───── TEXT FOR ANALYSIS ─────

Chandra finds new evidence on origin of supernovae
The latest Chandra results support that a white dwarf pulls material from a “normal,” or Sun-like, companion star until a thermonuclear explosion occurs.
Astronomers may now know the cause of a historic supernova explosion that is an important type of object for investigating dark energy in the universe. The discovery, made using NASA’s Chandra X-ray Observatory, also provides strong evidence that a star can survive the explosive impact generated when a companion star goes supernova.
The new study examined the remnant of a supernova observed by the Danish astronomer Tycho Brahe in 1572. The object, dubbed Tycho, was formed by a type Ia supernova, a category of stellar explosion useful in measuring astronomical distances because of their reliable brightness. Type Ia supernovae have been used to determine that the universe is expanding at an accelerating rate, an effect attributed to the prevalence of an invisible, repulsive force throughout space called dark energy.

───── LISTED RECORDS ─────

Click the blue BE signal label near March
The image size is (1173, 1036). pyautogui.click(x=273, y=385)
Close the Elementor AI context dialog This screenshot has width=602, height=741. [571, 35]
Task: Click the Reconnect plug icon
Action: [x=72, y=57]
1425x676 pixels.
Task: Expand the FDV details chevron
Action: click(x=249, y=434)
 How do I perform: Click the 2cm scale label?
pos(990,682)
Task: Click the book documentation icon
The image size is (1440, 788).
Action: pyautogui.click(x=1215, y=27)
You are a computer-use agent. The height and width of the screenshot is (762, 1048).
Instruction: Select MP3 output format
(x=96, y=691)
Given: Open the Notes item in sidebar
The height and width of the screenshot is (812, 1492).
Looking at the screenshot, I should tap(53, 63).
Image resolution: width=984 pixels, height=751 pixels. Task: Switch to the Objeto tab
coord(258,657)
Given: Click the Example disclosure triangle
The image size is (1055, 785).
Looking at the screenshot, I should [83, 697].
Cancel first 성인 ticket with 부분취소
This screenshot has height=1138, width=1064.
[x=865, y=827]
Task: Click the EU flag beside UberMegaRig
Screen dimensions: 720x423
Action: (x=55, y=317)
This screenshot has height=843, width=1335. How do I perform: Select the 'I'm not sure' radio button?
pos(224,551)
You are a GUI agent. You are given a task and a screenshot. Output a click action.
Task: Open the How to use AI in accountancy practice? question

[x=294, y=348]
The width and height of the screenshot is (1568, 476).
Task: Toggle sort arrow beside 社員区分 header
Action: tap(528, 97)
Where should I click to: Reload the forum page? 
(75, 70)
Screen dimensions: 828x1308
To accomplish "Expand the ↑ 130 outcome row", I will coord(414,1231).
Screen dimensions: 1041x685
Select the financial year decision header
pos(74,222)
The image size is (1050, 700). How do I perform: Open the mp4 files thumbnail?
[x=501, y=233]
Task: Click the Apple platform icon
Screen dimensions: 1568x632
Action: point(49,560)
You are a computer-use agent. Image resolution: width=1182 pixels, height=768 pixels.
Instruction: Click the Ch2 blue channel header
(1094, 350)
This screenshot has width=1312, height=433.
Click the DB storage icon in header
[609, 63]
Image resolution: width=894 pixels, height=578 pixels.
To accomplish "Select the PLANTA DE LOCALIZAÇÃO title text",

─────

# TASKS:
A - Print the portion of the Chandra supernova article that begins at the words "The new study" and stops after the words "called dark energy.".
B - Render this sentence from the Chandra supernova article in Spanish: "The new study examined the remnant of a supernova observed by the Danish astronomer Tycho Brahe in 1572."
C - Using the Chandra supernova article, answer each question:
(i) Which observatory was used to make the discovery?
(ii) In what year did Tycho Brahe observe the supernova?
(iii) What category of supernova formed the object called Tycho?
The listing has no connection to the Chandra supernova article.

# TASK-BY-TASK SOLUTIONS:
A -
The new study examined the remnant of a supernova observed by the Danish astronomer Tycho Brahe in 1572. The object, dubbed Tycho, was formed by a type Ia supernova, a category of stellar explosion useful in measuring astronomical distances because of their reliable brightness. Type Ia supernovae have been used to determine that the universe is expanding at an accelerating rate, an effect attributed to the prevalence of an invisible, repulsive force throughout space called dark energy.

B - El nuevo estudio examinó el remanente de una supernova observada por el astrónomo danés Tycho Brahe en 1572.

C -
(i) NASA's Chandra X-ray Observatory
(ii) 1572
(iii) A type Ia supernova